Davidson cites the 19th-century rationalist critic David Friedrich Strauss in his objection to the plausibility of Herod's activity:

With regard to Herod's instructions to study dorsum to him, Strauss notes that surely the magi would accept seen through his plan at once. There were as well less impuissant methods Herod might have used to find out where the kid was; why did he non, for example, send companions along with the magi to Bethlehem?

In fact, nosotros know from Josephus that Herod had a fondness for using secret spies. And in terms of the story, the magi are unaware of Herod'south motives; nosotros are deploying our prior cognition of the outcome to determine what nosotros think Herod ought to accept washed, which is hardly a good basis for questioning Matthew'due south credibility.


botticelli-c-1475-adoration-of-the-magiFinally, we come up to the arrival of the magiat the home of the family. Interestingly, Matthew talks of their 'house' (Matt 2.11) which supports the idea that Jesus was not built-in in a stable—though from the historic period of children Herod has executed (less than 2 years) we should think of the magi arriving some time after the birth. No shepherds and magi together here!

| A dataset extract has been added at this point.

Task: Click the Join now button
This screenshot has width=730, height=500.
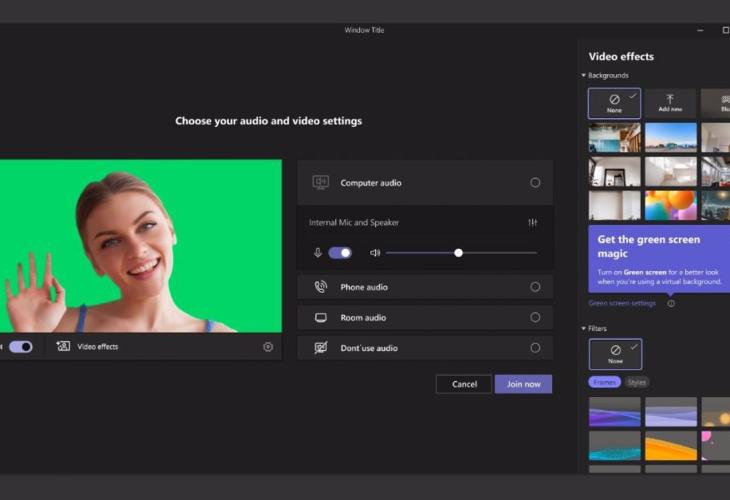Action: (523, 384)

Davidson once again sees (with critical scholars) this event synthetic from OT texts:

According to Brown, Goulder (2004), and others, the Old Testament provided the inspiration for the gifts of the magi. This passage is an implicit citation of Isaiah lx.3, 6 and Psalm 72.x, 15, which describe the bringing of gifts in homage to the king, God'south royal son.

Just once again, the problem here is that Matthew'southward account just doesn't fit very well. Given that these OT texts uniformly mention kings, not magi, if Matthew was constructing his account from these, why cull the embarrassing astrologers? And why three gifts rather than two? Where has the myrrh come from? Again, it is Irenaeus who first interprets the gifts every bit indicators of kingship, priesthood and sacrificial death respectively, but Matthew does not appear to practice so. In the narrative, they are simply extravagant gifts fit for the truthful 'rex of the Jews'. Subsequent tradition has to do the piece of work that Matthew has here failed to exercise, and brand the story fit the prophecies rather better than Matthew has managed to.

Davidson closes his analysis of this section with a final observation from Strauss:

If the magi can receive divine guidance in dreams, why are they not told in a dream to avoid Jerusalem and go direct to Bethlehem in the first identify? Many innocent lives would take been saved that way.

Clearly, God could accept washed a much ameliorate job of the whole business. But information technology rather appears as though Matthew felt unable to improve on what happened by plumbing fixtures it either to the OT texts or his sense of what ought to have happened.

The modern reader might struggle with aspects of Matthew'due south story. But information technology seems to me you lot can only dismiss it by making a big number of other, unwarranted assumptions.

(Reposted from Epiphany 2015)


Yous can heed to my sermon from Epiphany 2022 here, in which I explore historical, narrative and theological arroyo to reading this text in society to understand what nosotros might learn from it.